月に兎が。。。。。
“月の兎”の話は『今昔物語』では、
「今は昔、天竺に兎・狐・猿、三(みつ)の獣ありて、共に誠の心を発(おこ)して菩薩の道(どう)を行ひけり。」と始まる。
三匹の獣は身をやつした老人をみると、
猿は木の実を拾い、
狐は川原から魚をくわえ老人にささげた。
ところが兎はあちこちを求め行けどもささげるものが何も見つからない。
老人は何も持ってこない兎を見ると、
「お前はほかの二人と心が違うな」となじった。
兎はせつなく言う。
猿に柴を刈ってきてくれ、
狐にそれを焚いてくれ
と頼み、わが身を燃える火の中に投じささげた。
捨身—、命を投じた慈悲行である。
その時老人は、帝釈天となり、
「此の兎の火に入たる形を月の中に移して、あまねく一切の衆生に見せしめむがために月の中に籠(こ)め給ひつ。

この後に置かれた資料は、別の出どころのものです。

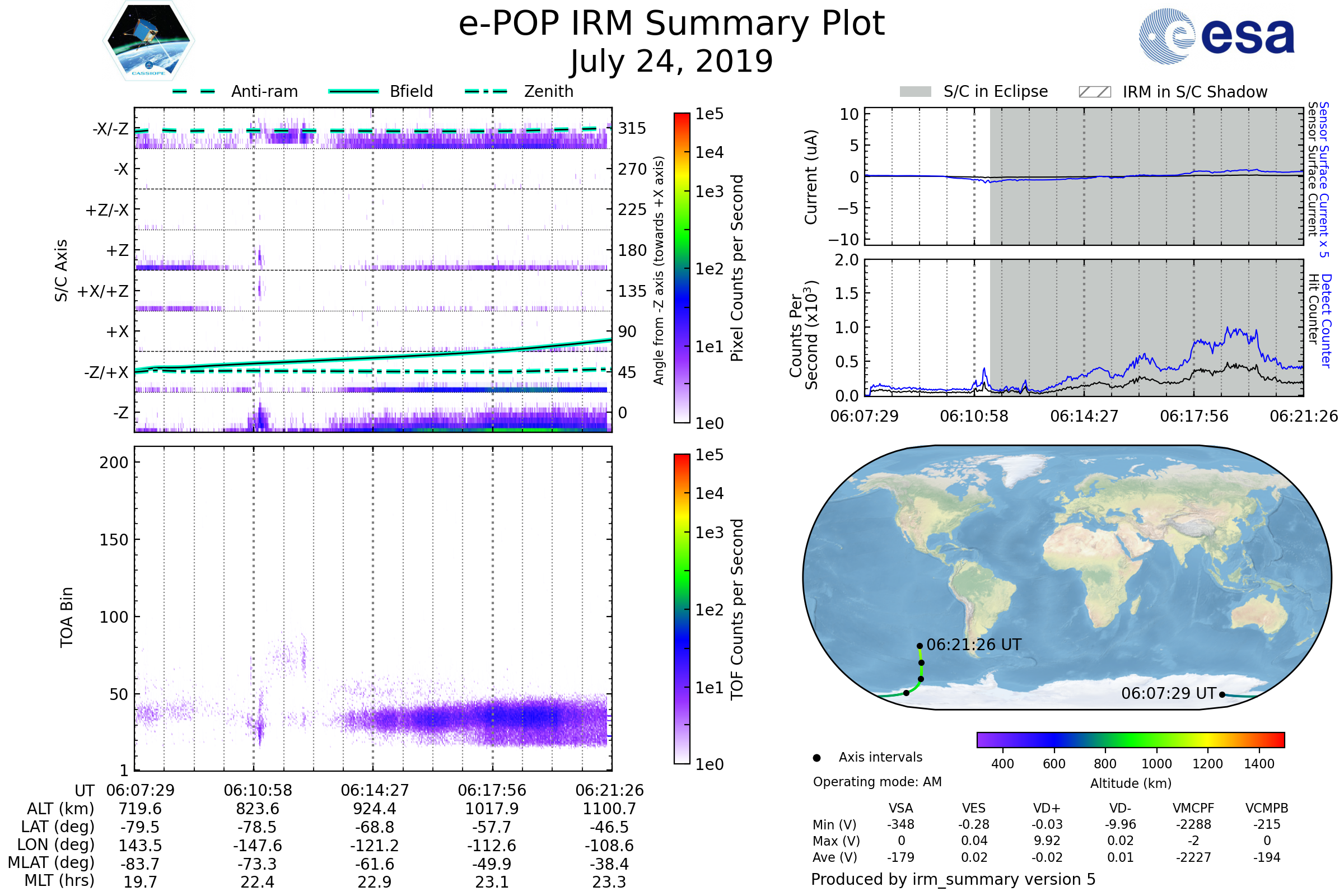Click the Bfield solid legend line
Image resolution: width=1344 pixels, height=896 pixels.
coord(353,91)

然れば、月の面(おもて)に雲の様なる物のあるは此の兎の火に焼けたる煙なり、亦、月の中に兎の有るといふは此の兎の形なり。万(よろづ)の人、月を見むごとに此の兎の事思ひいづべし。」
といったと示す。この話は、兎の捨身の心、慈悲行を物語っている。
大谷大学 ホームページより。
ということで
帝釈天のなじりがなければ 十五夜はなかったのでしょうか。。。。。